Как уже говорилось, пермский звериный стиль стал одним из самых действенных факторов влияния на развитие изобразительного искусства в Перми, его изобразительные мотивы вошли в эмблематику города и воспринимаются как самое очевидное выражение пермскости. В поле значений и мотивов пермского звериного стиля воспринимается и герб Перми. Белый медведь ассоциируется с изображениями медведя на бляшках пермского звериного стиля. Литературные отражения не многочисленны, но среди них есть одно очень значительное, к которому мы обратимся в дальнейшем. Белая медведица в повести Пастернака «Детство Люверс» обязана своим возникновением пермскому геральдическому медведю и, значит, опосредованно восходит к пермскому звериному стилю как знаку архаических корней Перми.
Продолжая обзор отдельных элементов пермского текста, рассмотрим еще один, уже предельно конкретный и «вещественный», пример из семиотики Перми, обращая внимание на сам процесс семиотической трансформации вещи в знак.
«Башня смерти»
Одно из самых заметных архитектурных сооружений Перми известно в городе почти исключительно как «Башня смерти» – так в повседневном общении пермяки называют здание, где разместилось областное УВД. Можно ли считать такую номинацию исключительно формальной и не имеющей никаких существенных следствий?

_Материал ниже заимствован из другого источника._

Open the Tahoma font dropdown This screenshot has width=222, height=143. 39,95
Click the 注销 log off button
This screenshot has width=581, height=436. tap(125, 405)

Имя, с которым здание УВД вошло в неофициальную топонимику Перми, вызвало существенный, хотя и не совсем очевидный, сдвиг в его существовании. Начнем с того, что в качестве «Башни смерти» это сооружение получило свою особенную легендарную историю, мало связанную с реальными обстоятельствами. Городские этиологические предания, вызванные к жизни именем, прочно связали здание с годами Большого террора, хотя оно построено в конце 1950-х, и многие рассказчики это знают. Один из наших респондентов рассказал, что в тридцатые годы «в Башне смерти была наверху камера смертников, и оттуда по ночам людей сбрасывали – патроны берегли»26. Подобные рассказы совершенно обыкновенны для объяснений, почему здание получило такое зловещее название.

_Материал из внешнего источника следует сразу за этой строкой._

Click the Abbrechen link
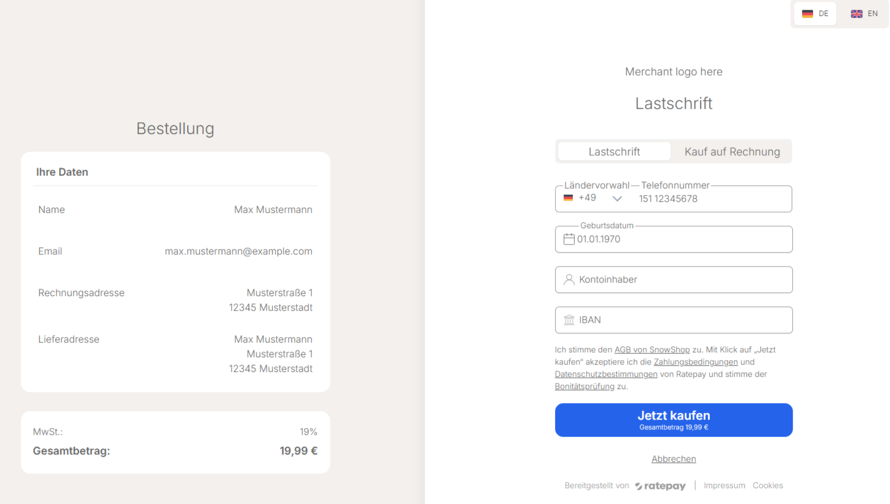The image size is (890, 504). tap(674, 459)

Добавим, что предания о «Башне смерти» (да еще живущие в контексте авторитетного для Перми мифа о ее враждебной и призрачной таинственной сути) не только меняют историю сооружения, они формируют свою невероятную планировку башни: в ней появляются секретные камеры пыток, таинственные подвалы, камеры смертников, подземные ходы и т.п. Да и вообще вся вещественная данность сооружения приобретает, благодаря имени, иную и очень насыщенную выразительность. Автор одного из очерков видит здание одетым в «бледные одежды смерти» – так он «прочитал» колорит окраски фасада.